Alateen meetings provide support and coping strategies to teenagers affected by a loved one’s alcohol use disorder. Sponsored by adults, the meetings encourage adolescents to share their personal stories and feelings to help others going through the same difficulties.
Part of the nonprofit Al-Anon Family Groups, Alateen assists teenagers who struggle with a loved one’s alcohol addiction. Members typically attend Alateen meetings because they are too invested in someone else’s alcoholism and need to learn healthy coping behaviors to separate themselves.
According to Sergio Zuniga, a group services assistant at Al-Anon Family Group Headquarters, developing healthy coping skills is vital for Alateen members.
“As the name implies, Alateen is designed for members in their teens whose lives have been affected by the alcoholism in a family member or close friend,” Zuniga told DrugRehab.com. “Alateen is not a recovery program where young people cope with their own addictions, but rather learn to deal with the effects of someone else’s drinking on their lives.”
Group meetings allow teenagers to freely express themselves and share their experiences of dealing with an alcoholic.
Alateen encourages members to:
Alcoholism can be destructive to the family unit. The disease often causes people to forego the basic needs of their family and walk away from their responsibilities. The alcoholic’s partners or family members often have to shoulder these duties, adding significant stress to their lives. Research shows that the wives of alcoholics commonly experience psychological problems, including anxiety, depression and reduced self-confidence.

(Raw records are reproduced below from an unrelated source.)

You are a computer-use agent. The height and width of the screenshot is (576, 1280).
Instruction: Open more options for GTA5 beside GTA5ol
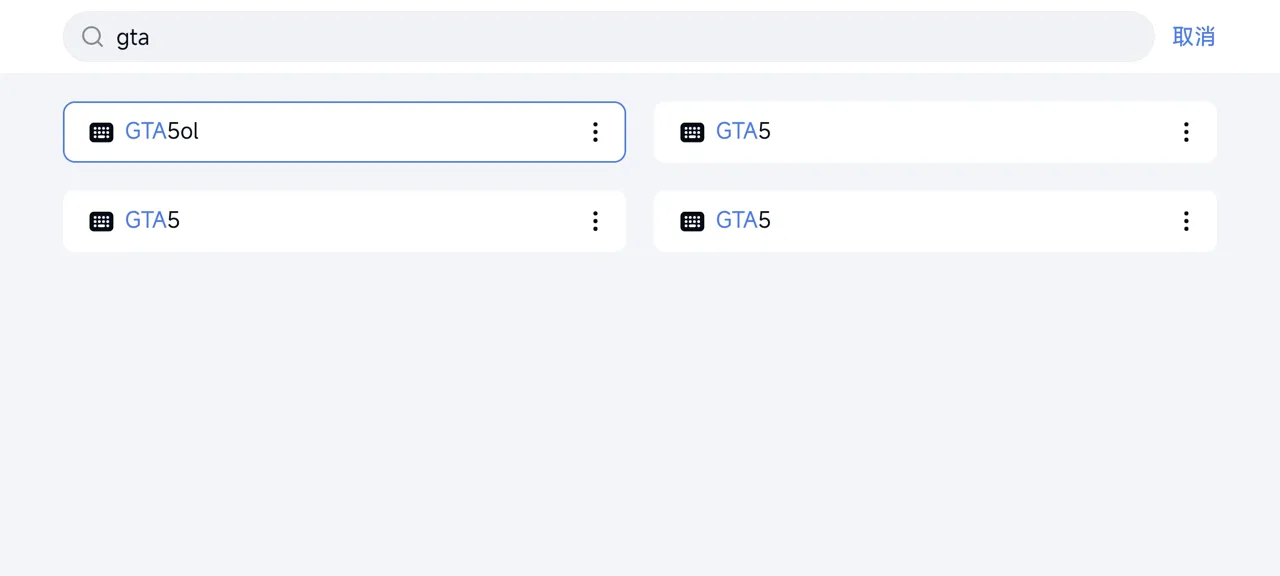[1186, 132]
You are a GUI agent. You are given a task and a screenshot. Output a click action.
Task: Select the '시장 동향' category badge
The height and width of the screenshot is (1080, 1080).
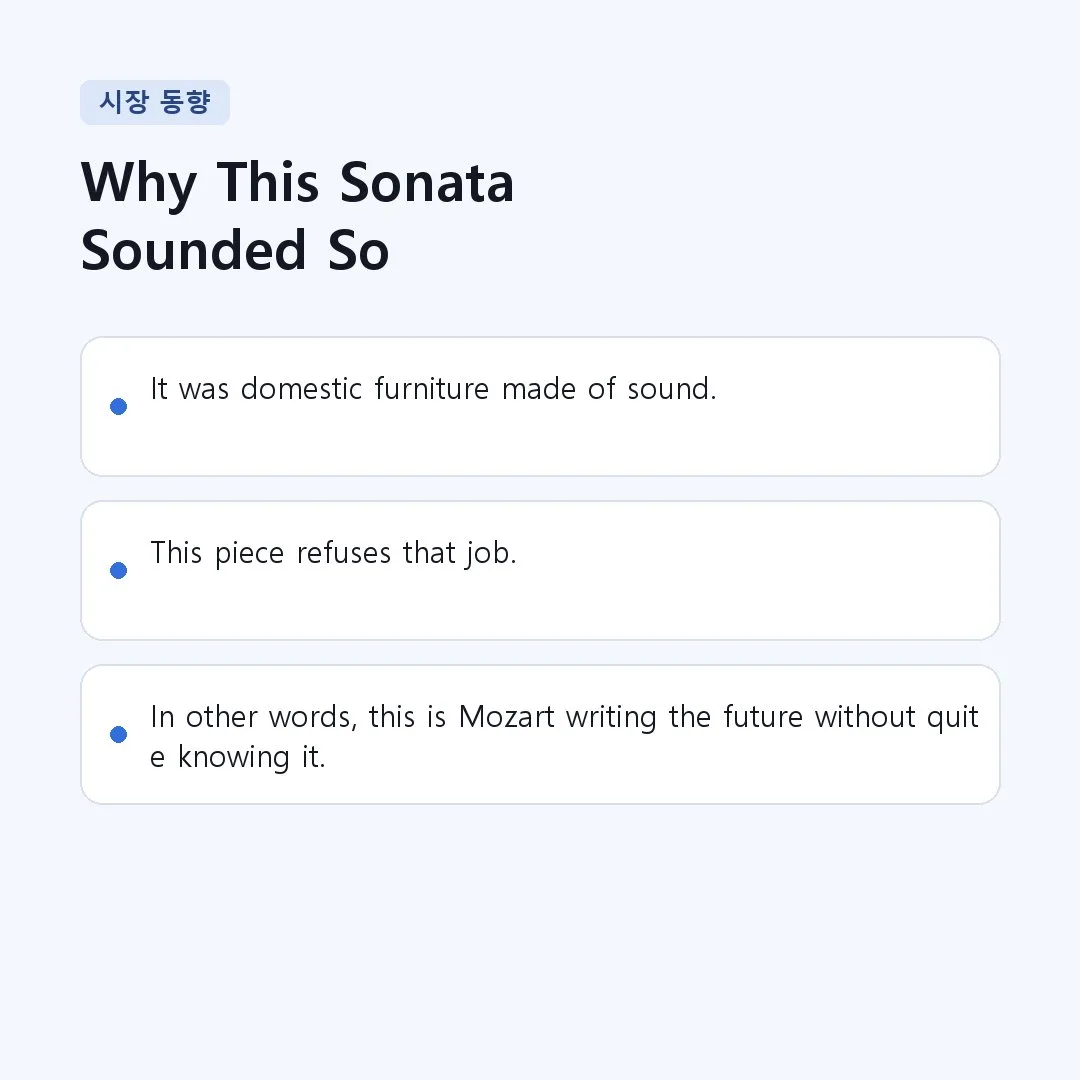pos(155,103)
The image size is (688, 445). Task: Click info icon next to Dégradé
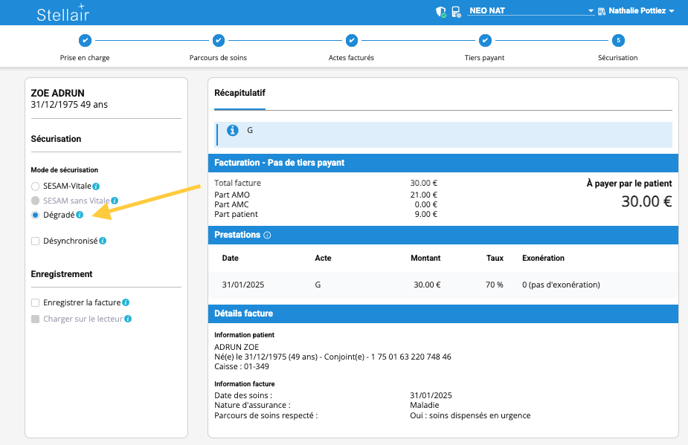[x=80, y=215]
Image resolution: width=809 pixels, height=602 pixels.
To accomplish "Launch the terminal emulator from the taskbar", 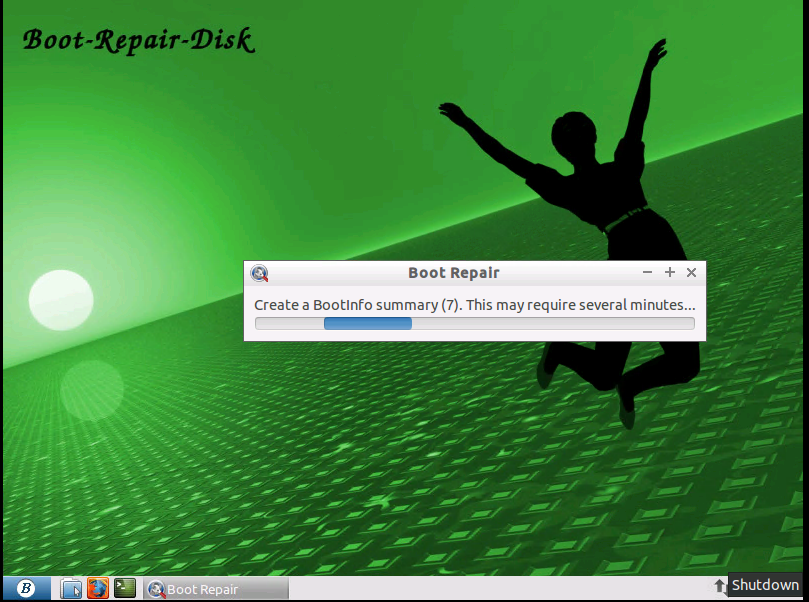I will click(124, 588).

Through sharing and understanding, Alateen members learn how to prevent their loved one’s alcoholism from engulfing them.
Our common welfare should come first; personal progress for the greatest number depends upon unity.

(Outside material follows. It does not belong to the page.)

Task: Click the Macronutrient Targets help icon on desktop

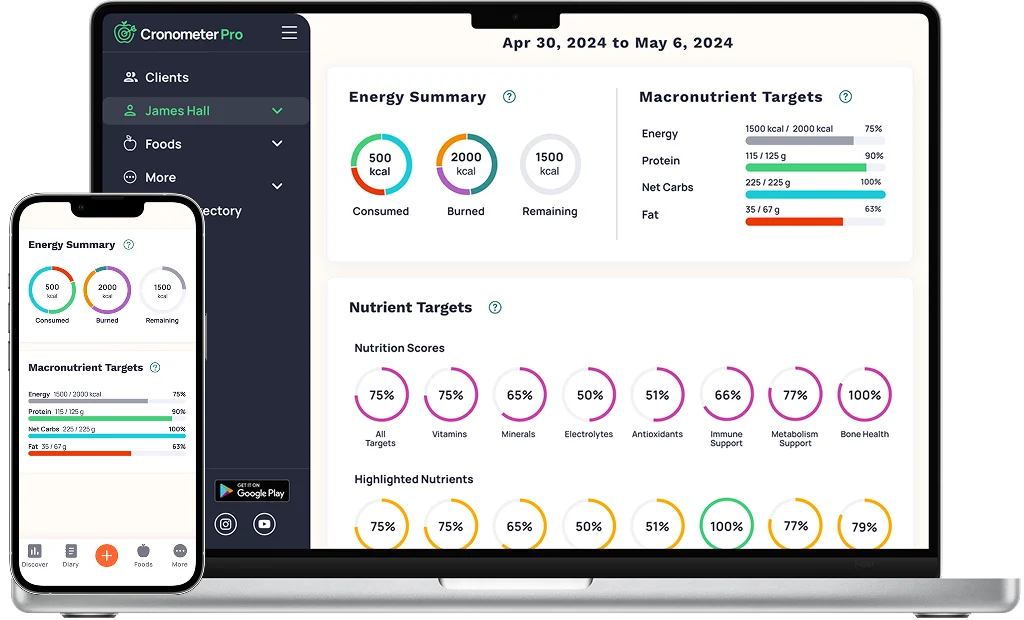Action: coord(845,97)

The first tradition encourages teenagers to promote community and group healing to help them achieve their personal goals.
For our group purpose there is but one authority — a loving God as He may express Himself in our group conscience. Our leaders are but trusted servants; they do not govern.
In line with the values of Alcoholics Anonymous, the second tradition acknowledges that a higher power is in control, expressing Himself through speakers and leaders.
The only requirement for membership is that there be a problem of alcoholism in a relative or friend. The teenage relatives of alcoholics, when gathered together for mutual aid, may call themselves an Alateen Group provided that, as a group, they have no other affiliation.
Alateen groups require only that members have no other affiliation as a group and know a friend or relative with an alcohol use disorder.
Each group should be autonomous, except in matters affecting other Alateen and Al-Anon Family Groups or AA as a whole.
Alateen groups should function independently except in cases where other Al-Anon Family Groups are involved.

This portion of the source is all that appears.